The previous day, we’d been asked if we’d like to volunteer for traffic duty in Bethlehem over Christmas and about twenty of us agreed to go, personally I just thought it would be interesting to spend Christmas in Bethlehem.

We travelled by truck and arrived mid afternoon. It was very quiet but a Sergeant told us it wouldn’t be quiet for long. He quickly showed us around, where our point duty was, gave us our instructions and he also pointed out a few of the sites. Bethlehem was a small town, about the size of Otley and the focal point for all of the Christmas celebrations was the main square – Manger Square- which was crowned by a giant Christmas tree. It’s the traditional spot where locals and pilgrims sing Christmas carols before the midnight mass at the Church of the Nativity.

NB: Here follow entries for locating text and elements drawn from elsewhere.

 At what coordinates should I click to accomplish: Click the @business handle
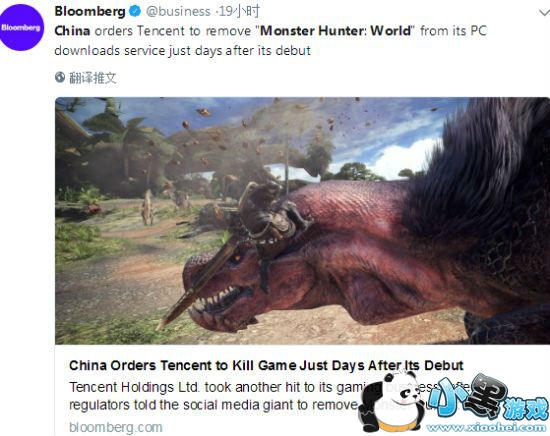pos(179,12)
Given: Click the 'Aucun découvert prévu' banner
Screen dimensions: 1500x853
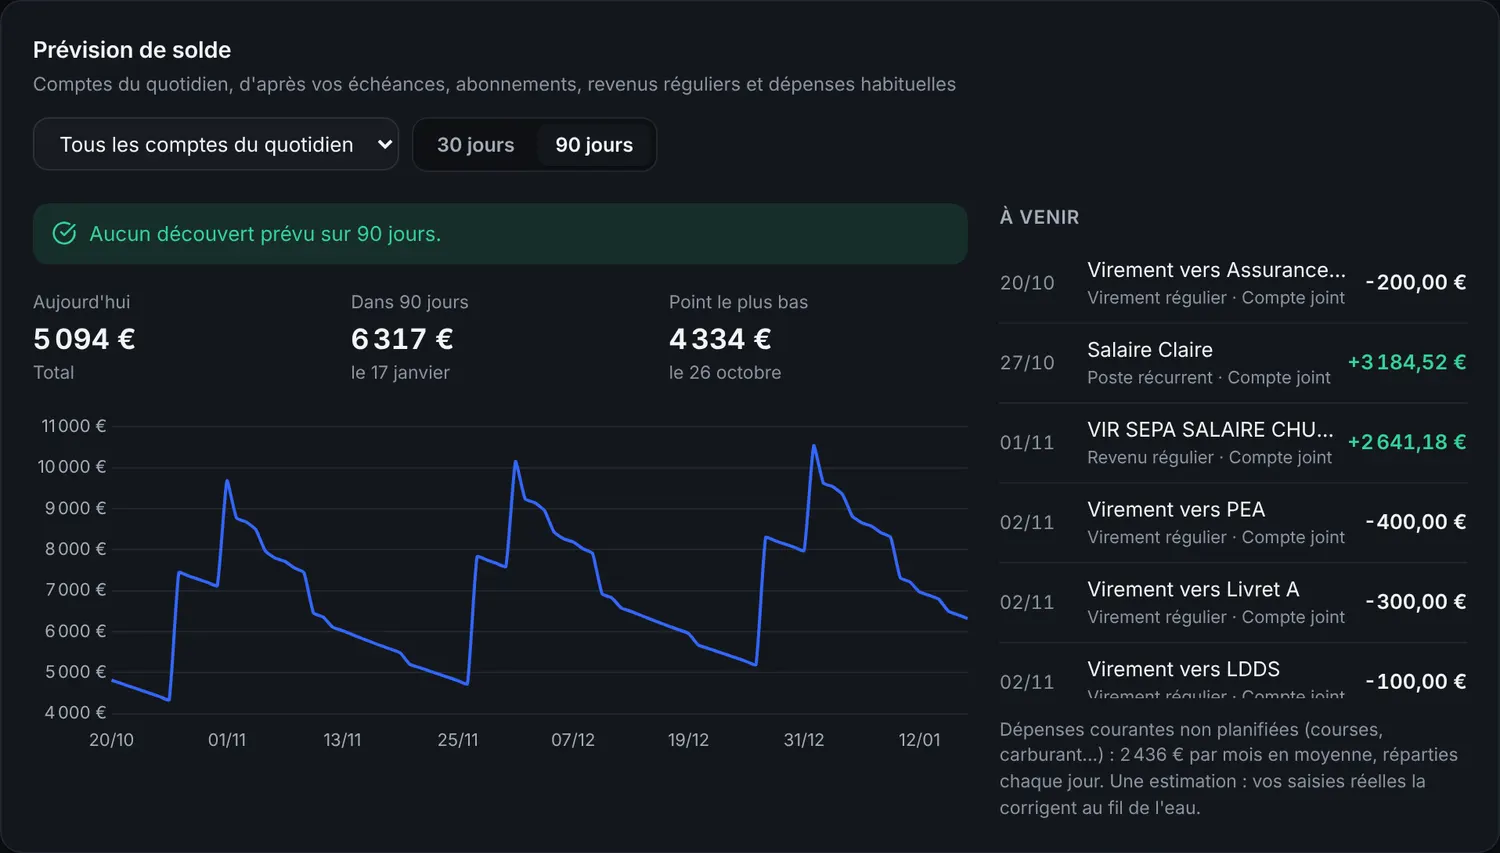Looking at the screenshot, I should tap(500, 234).
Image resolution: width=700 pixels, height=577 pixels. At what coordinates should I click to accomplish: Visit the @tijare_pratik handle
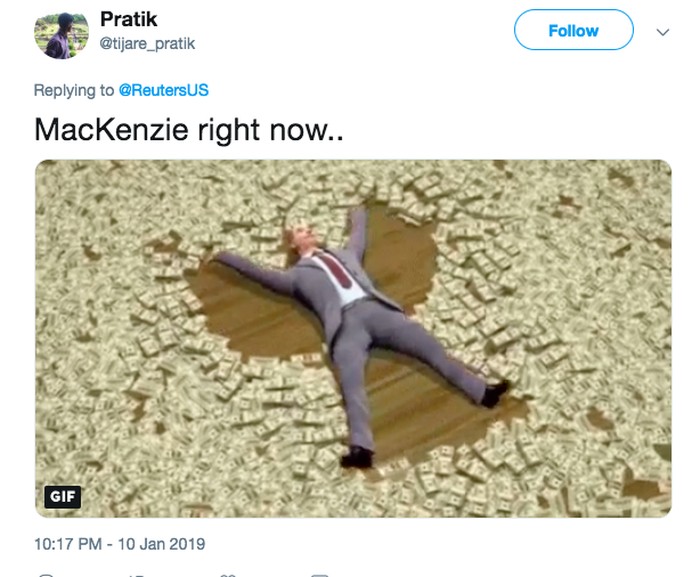(147, 43)
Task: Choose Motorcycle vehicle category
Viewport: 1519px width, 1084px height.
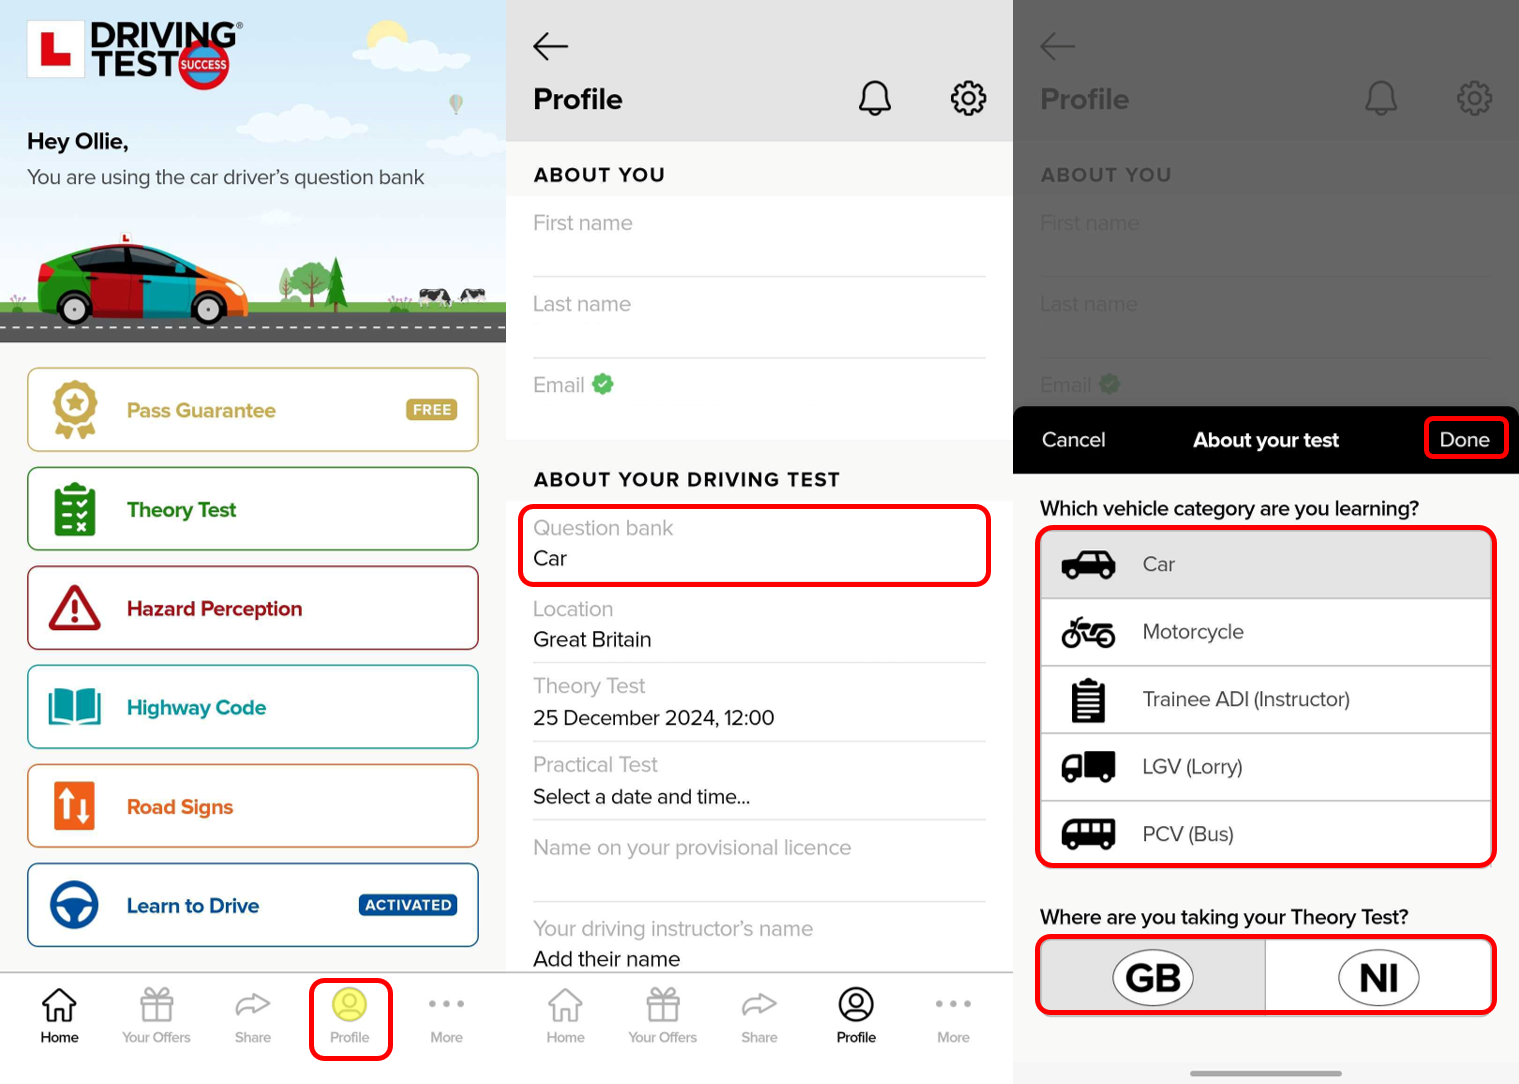Action: pos(1266,632)
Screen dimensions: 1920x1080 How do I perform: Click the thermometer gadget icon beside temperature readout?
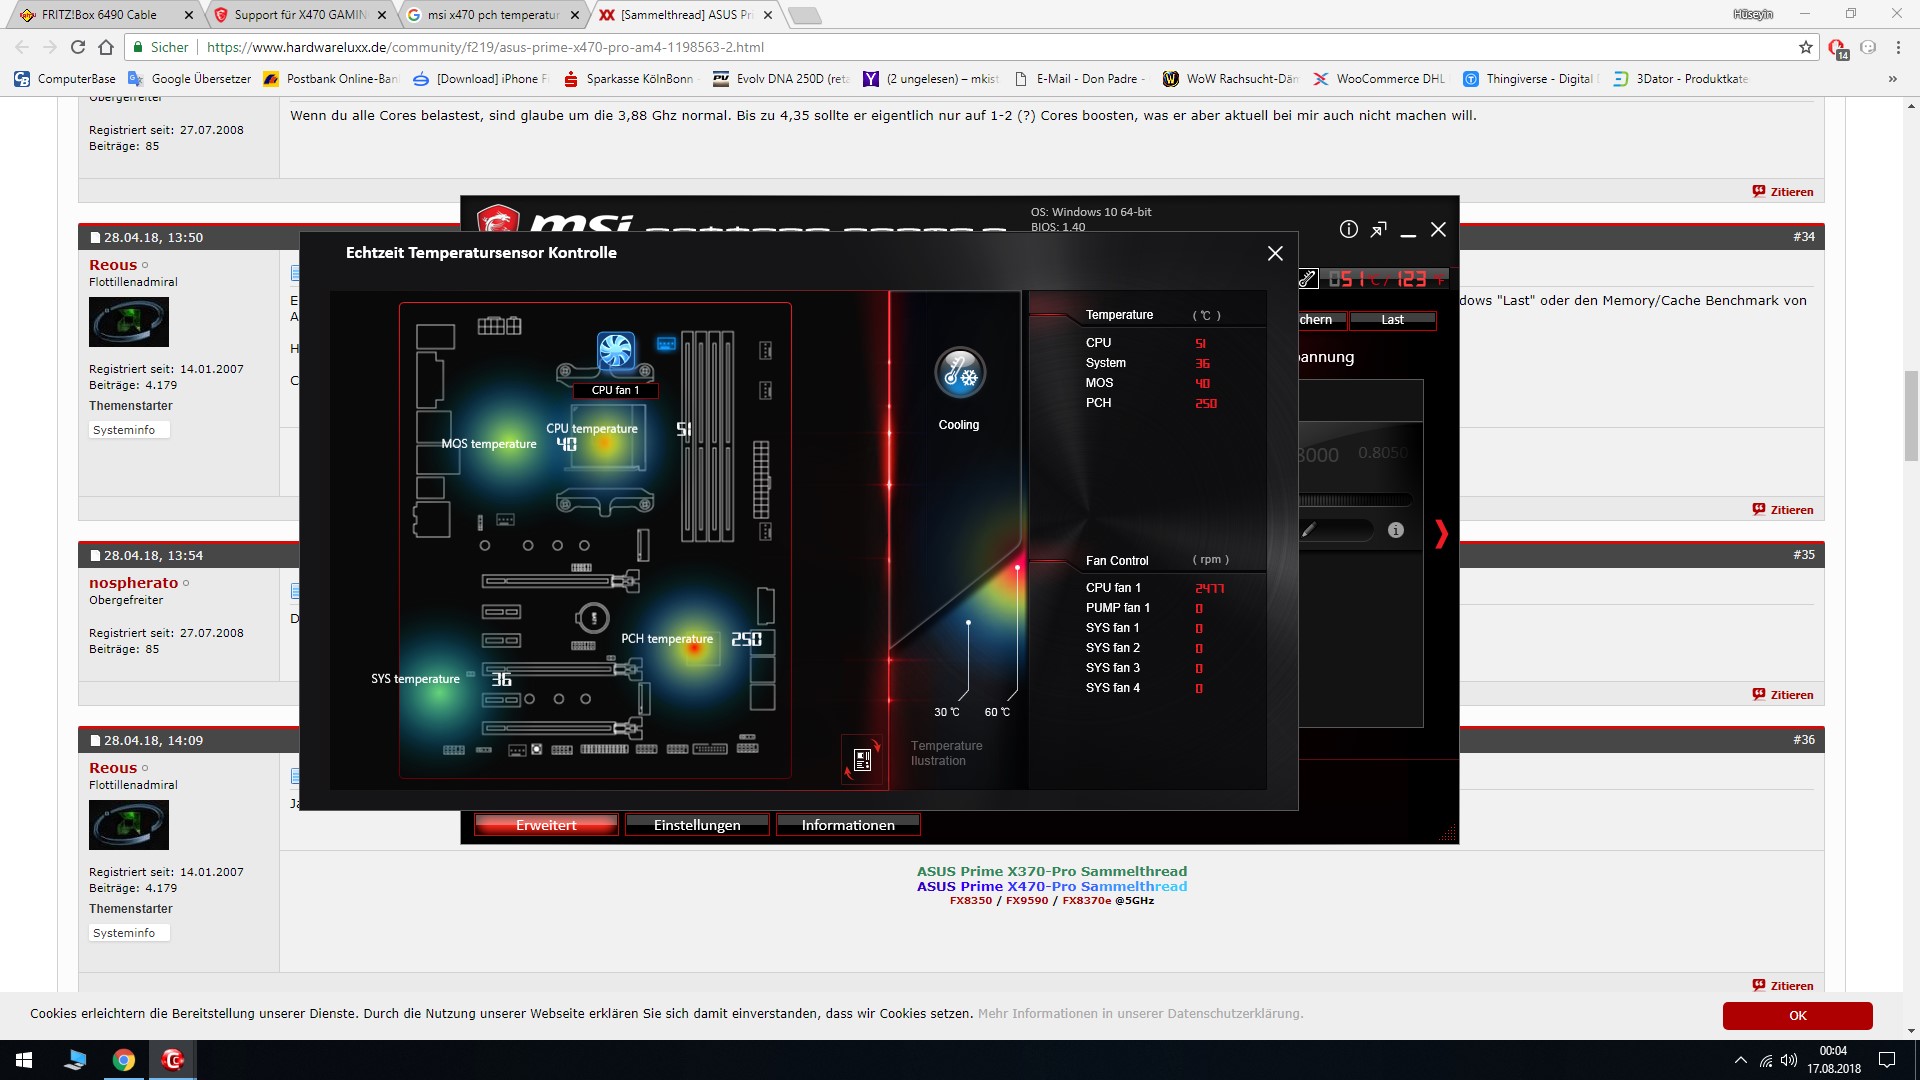(x=1308, y=279)
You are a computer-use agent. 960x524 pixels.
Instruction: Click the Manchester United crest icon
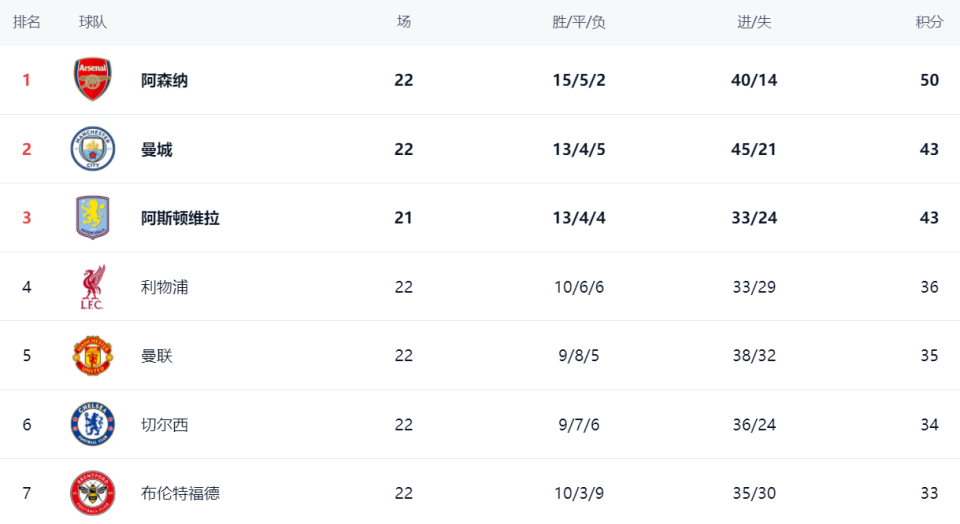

By late afternoon the streets were starting to fill up. I was astounded at the amount of British servicemen and women there, all in uniform, it was like a parade. By six o’clock it was so busy there was no need for traffic duty, it wouldn’t have been possible to fit a bike down the streets, let alone a car, so we were just told to stand there, take it all in and look important. I’m not particularly religious but there was a special atmosphere in a special place that night, one of faith and optimism, it was unforgettable. The crowning point of the evening was the hymns when the singing of the British service men and women would have put a Welsh male voice choir to shame.

My second Christmas was spent in Haifa. As a place of much less religious significance, it was much more low key. We all chipped in for a few beers and a fuddle on Christmas Eve and the canteen served up a half decent Christmas dinner. But for most of Haifa it was a normal day and I awoke feeling worse for wear with an eight hour shift in front of me. But even in the Arab quarter, everywhere seemed quiet, almost like there was a reverence for Christmas even though it wasn’t celebrated by them. Despite alcohol being frowned upon by the Muslim community, one by one, various stall and cafe owners began to call me in their premises and offering me a whisky while wishing me happy Christmas. As the end of my shift approached, I began to accept, convincing myself it was an ideal way to gain trust and build bridges. I’m not sure I can remember the end of my shift or how I got back to the police station, I’ve a vague recollection of having a couple of beers with the lads before sloping off to bed to be awoken by a cacophony of bells, Haifas gesture of respect for Christmas, although this time, with a thumping headache, they didn’t sound quite as beautiful.